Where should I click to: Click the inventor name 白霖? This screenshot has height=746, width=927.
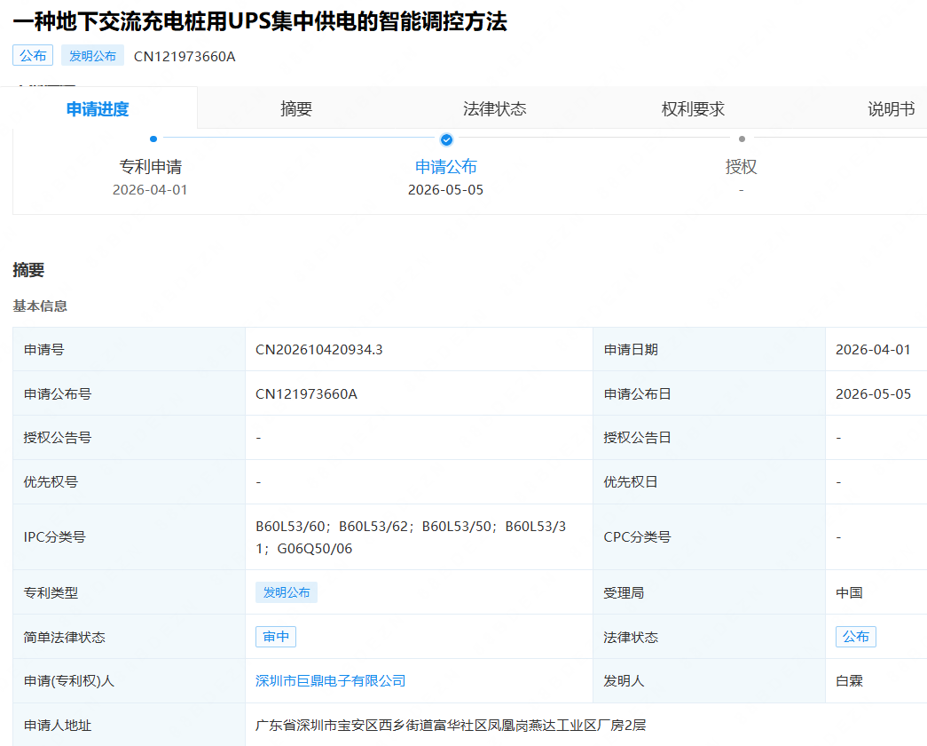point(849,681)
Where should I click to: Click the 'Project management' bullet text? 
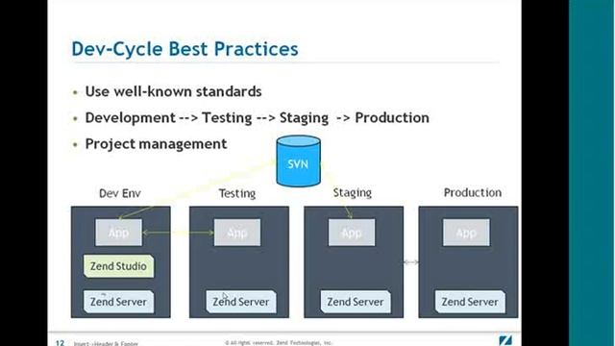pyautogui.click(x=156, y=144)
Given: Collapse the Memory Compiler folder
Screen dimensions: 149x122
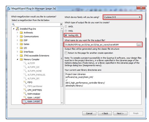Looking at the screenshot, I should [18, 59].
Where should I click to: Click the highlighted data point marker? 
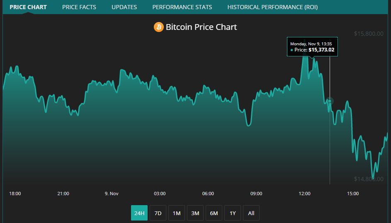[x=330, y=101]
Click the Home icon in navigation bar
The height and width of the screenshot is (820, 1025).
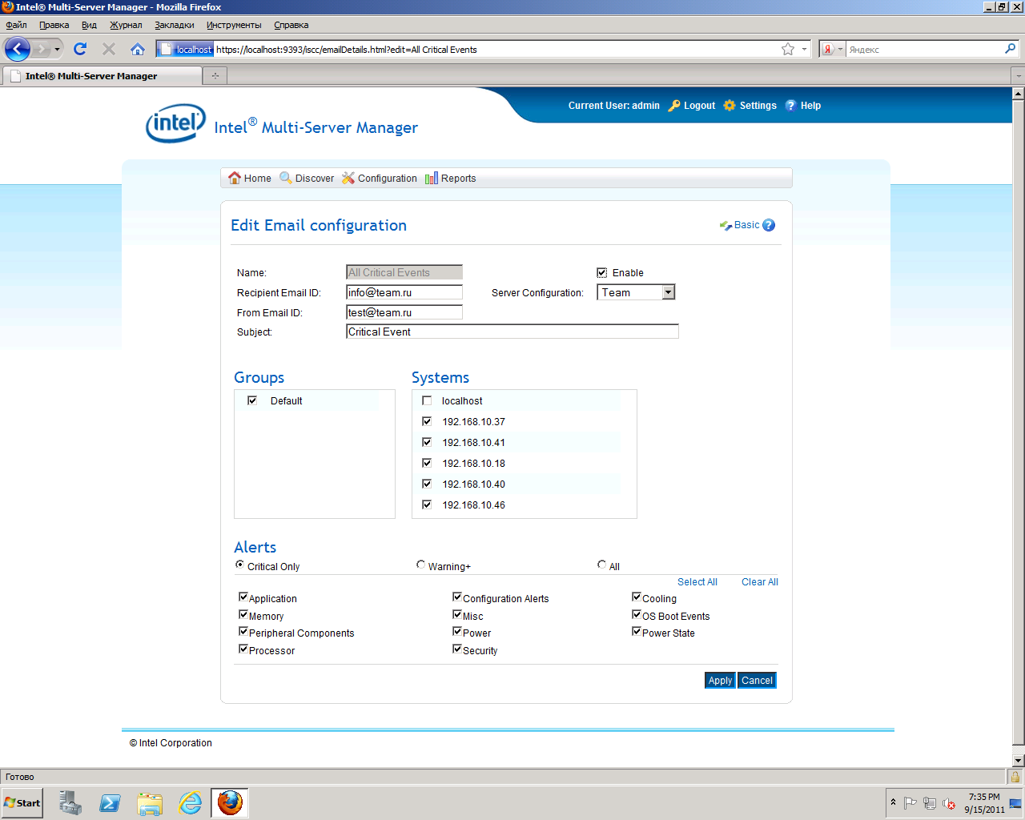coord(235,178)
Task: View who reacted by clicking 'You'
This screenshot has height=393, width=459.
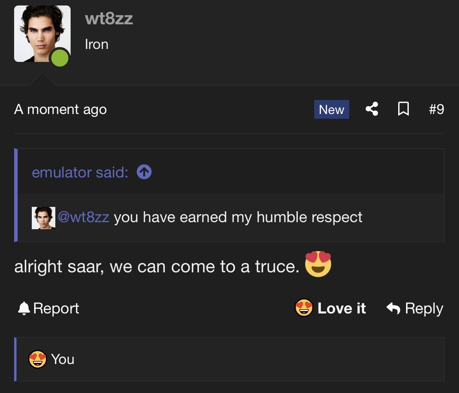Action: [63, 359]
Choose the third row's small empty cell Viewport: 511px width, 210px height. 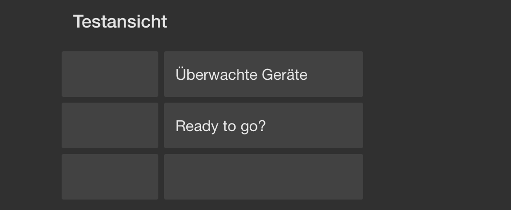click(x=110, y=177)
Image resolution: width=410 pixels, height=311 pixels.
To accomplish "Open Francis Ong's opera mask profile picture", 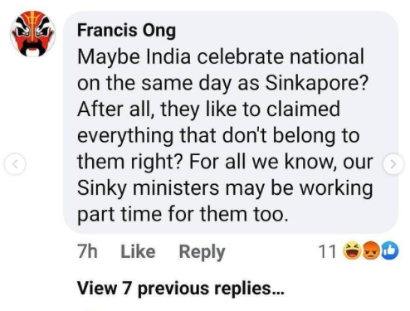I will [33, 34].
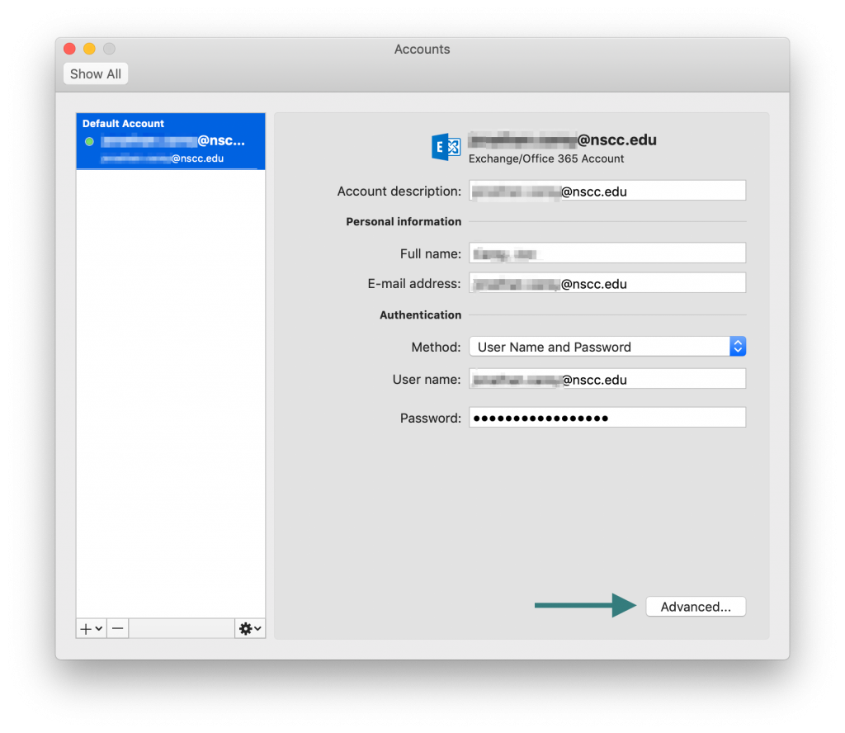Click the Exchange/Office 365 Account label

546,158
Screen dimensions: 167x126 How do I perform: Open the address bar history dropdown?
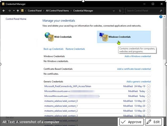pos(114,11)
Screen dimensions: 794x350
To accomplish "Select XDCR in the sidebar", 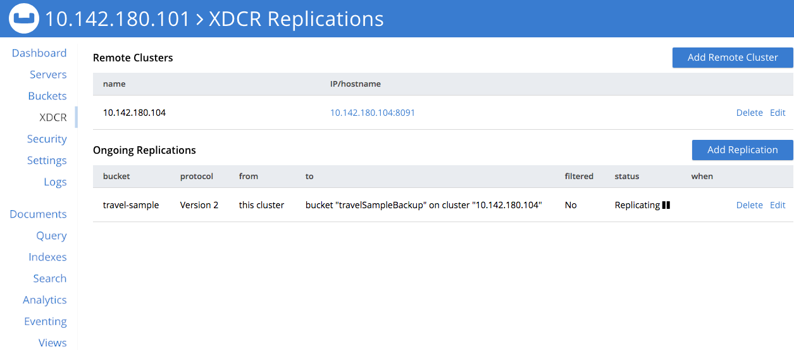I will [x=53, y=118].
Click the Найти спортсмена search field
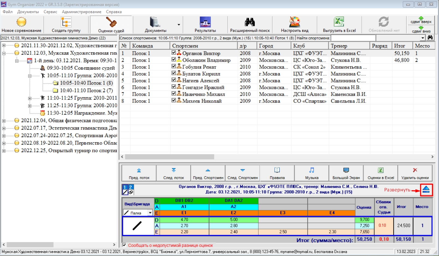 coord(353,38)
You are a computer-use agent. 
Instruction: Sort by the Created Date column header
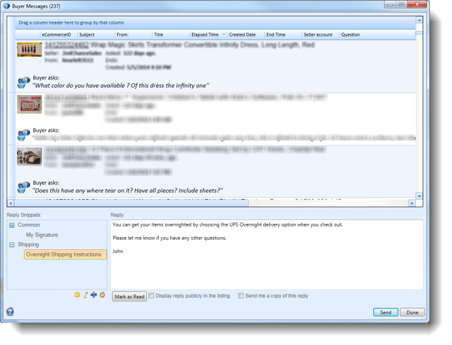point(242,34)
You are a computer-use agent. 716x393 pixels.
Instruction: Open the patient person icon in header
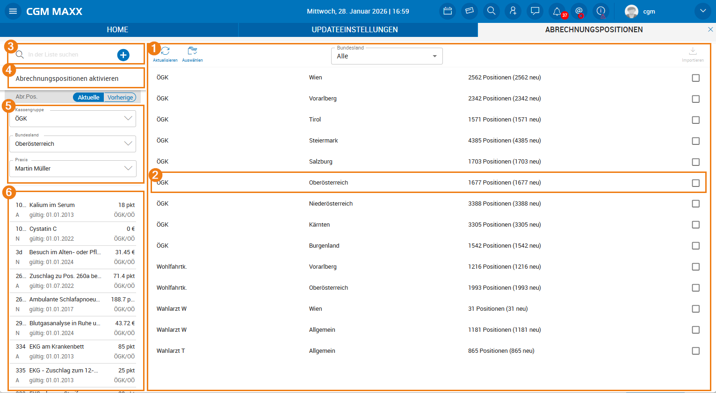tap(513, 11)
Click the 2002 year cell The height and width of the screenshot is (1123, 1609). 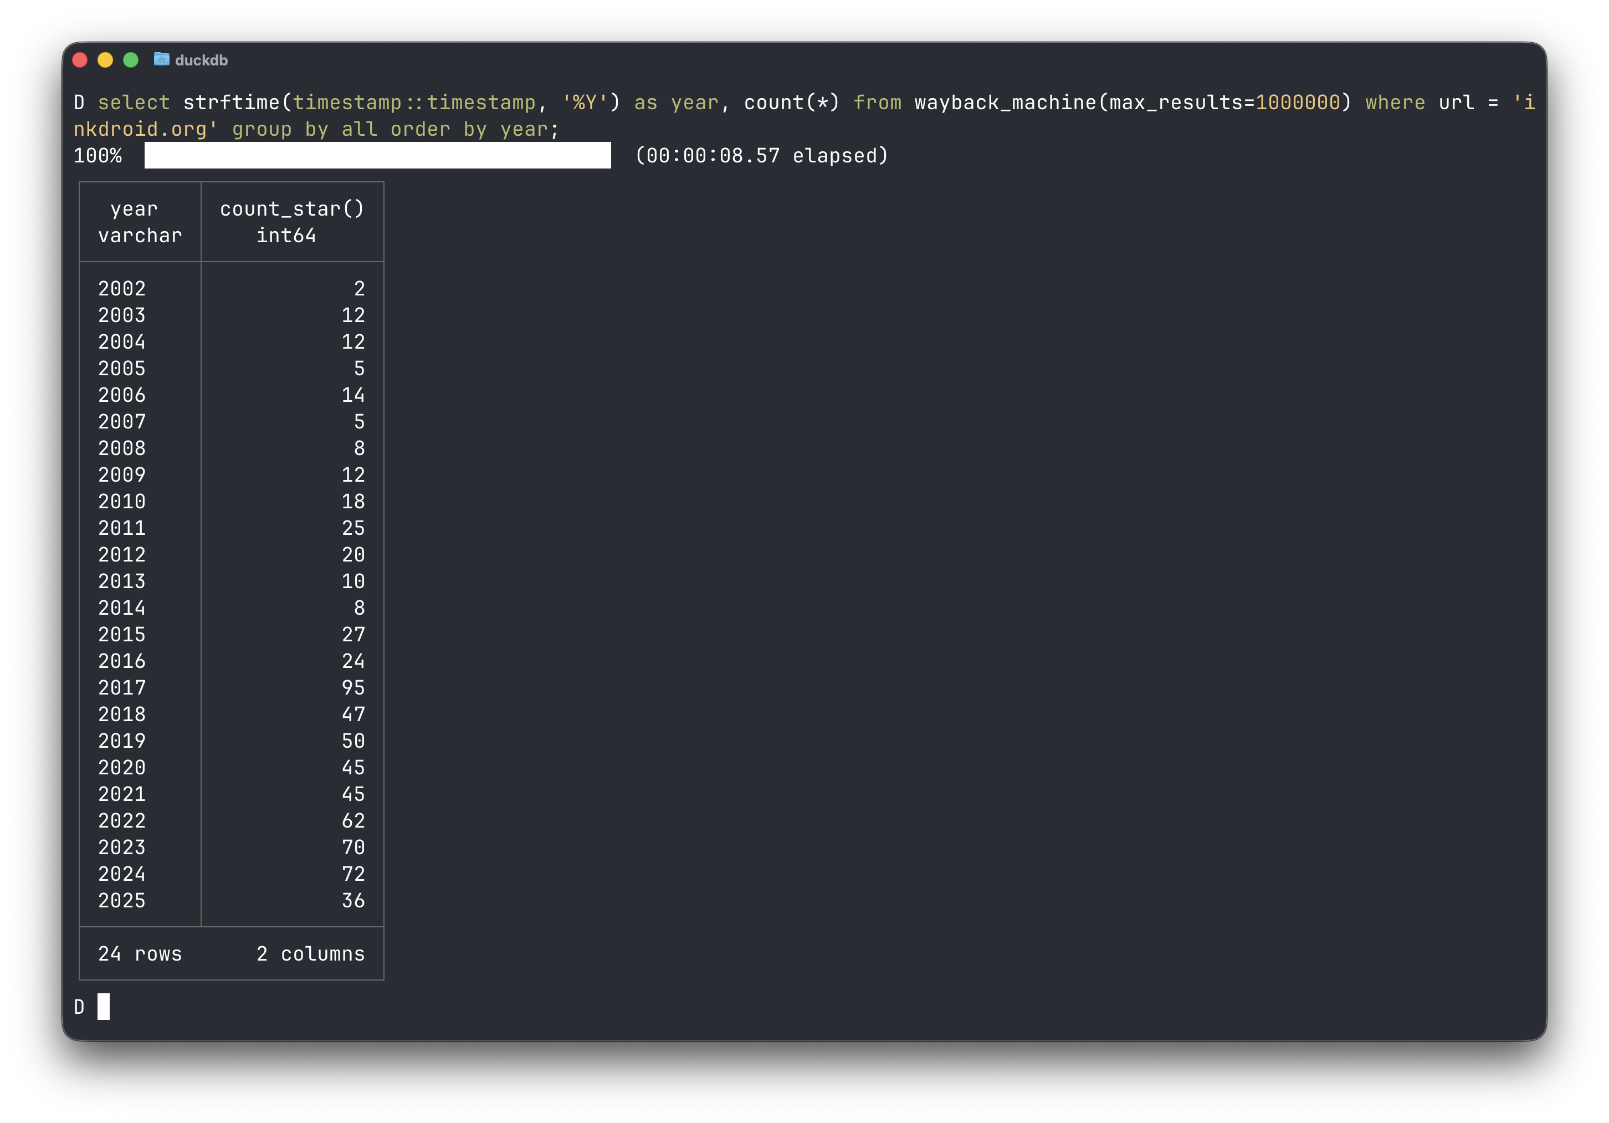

AIM:
Return verbatim the stretch of the records from the line containing "You are a computer-use agent. 716x393 pixels." through the end of the records, leaving out the pictures.

TASK OUTPUT:
You are a computer-use agent. 716x393 pixels.
Instruction: Open the patient person icon in header
tap(513, 11)
Click the 2002 year cell The height and width of the screenshot is (1123, 1609). 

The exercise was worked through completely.